Fifteen minutes and half a bag of baby carrots later, my culinary corn-flake covered masterpiece was finally finished. The crunchy cereal on top was only slightly burnt and the chicken was only slightly underdone, so overall it was edible and the kids didn’t complain too much. I was feeling pretty good about myself until my hubs asked, “Do we have any rice or potatoes or noodles or something?”
Oh well, at least they had carrots ahead of time.
Now, I looked back at my little cherubs in the rearview mirror who were by this time chanting, “Mc. Don. Alds! Mc. Don. Ald’s!” in perfect unison.
In the end Ease, who partnered with his buddy Fatigue, won out this day, but nagging Guilt was still pulling at my brainstem. “Okay, children of mine.

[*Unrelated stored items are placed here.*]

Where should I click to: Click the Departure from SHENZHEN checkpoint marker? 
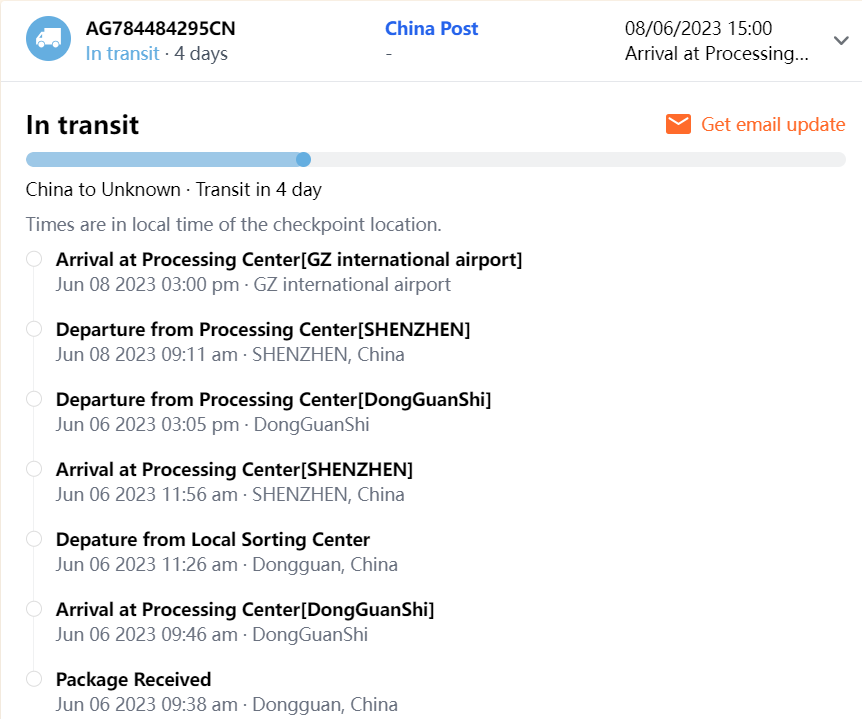(x=34, y=329)
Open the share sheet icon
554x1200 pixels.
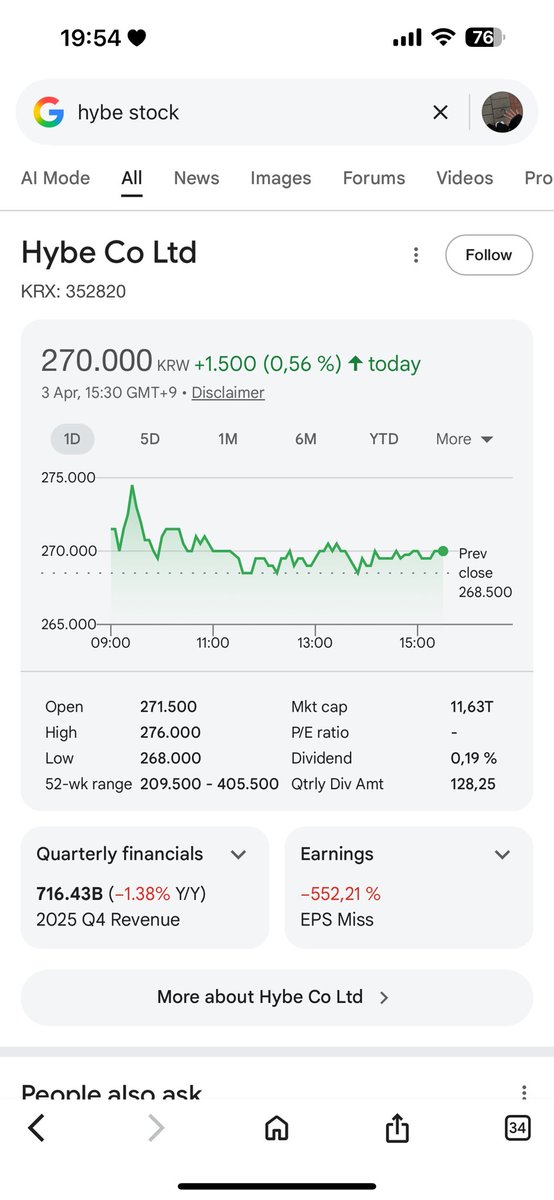tap(397, 1128)
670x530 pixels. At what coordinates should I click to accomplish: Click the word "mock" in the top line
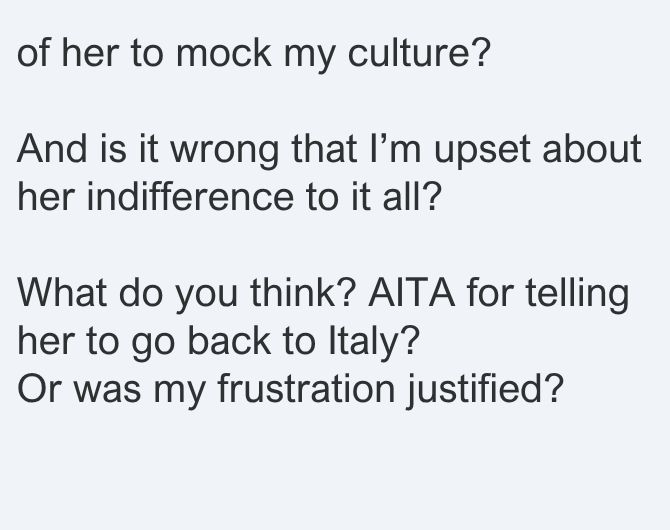click(x=223, y=52)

How about a compromise?” They quieted down, and Camden, who knows how my compromises sometime go, looked apprehensive. “We’ll go to Chick-fil-a instead of McDonald’s.”
“Yay!” they shouted and the chant changed to “Chick. Fill. A! Chick. Fill. A!” And I gave myself a mental high-five for making such a healthy parenting choice while keeping the menagerie happy. And an added bonus is that our Chick-fil-a has a play place where they can burn off some energy before going home, too.
As I watched Camden follow Avery around the climbing element of the play place making sure she didn’t fall, and then Avery demanding, “Hold my hand, CeCe”, my heart swelled. So what if we eat McDonald’s sometimes? So what if we have Sweet Frog for dinner occasionally? My girls are not overweight, not unhealthy, not without fruits and vegetables (remember those carrots?), and most importantly, they are happy and love each other.
I pop another grilled nugget in my mouth and brace myself for having to tell them it is time to go home.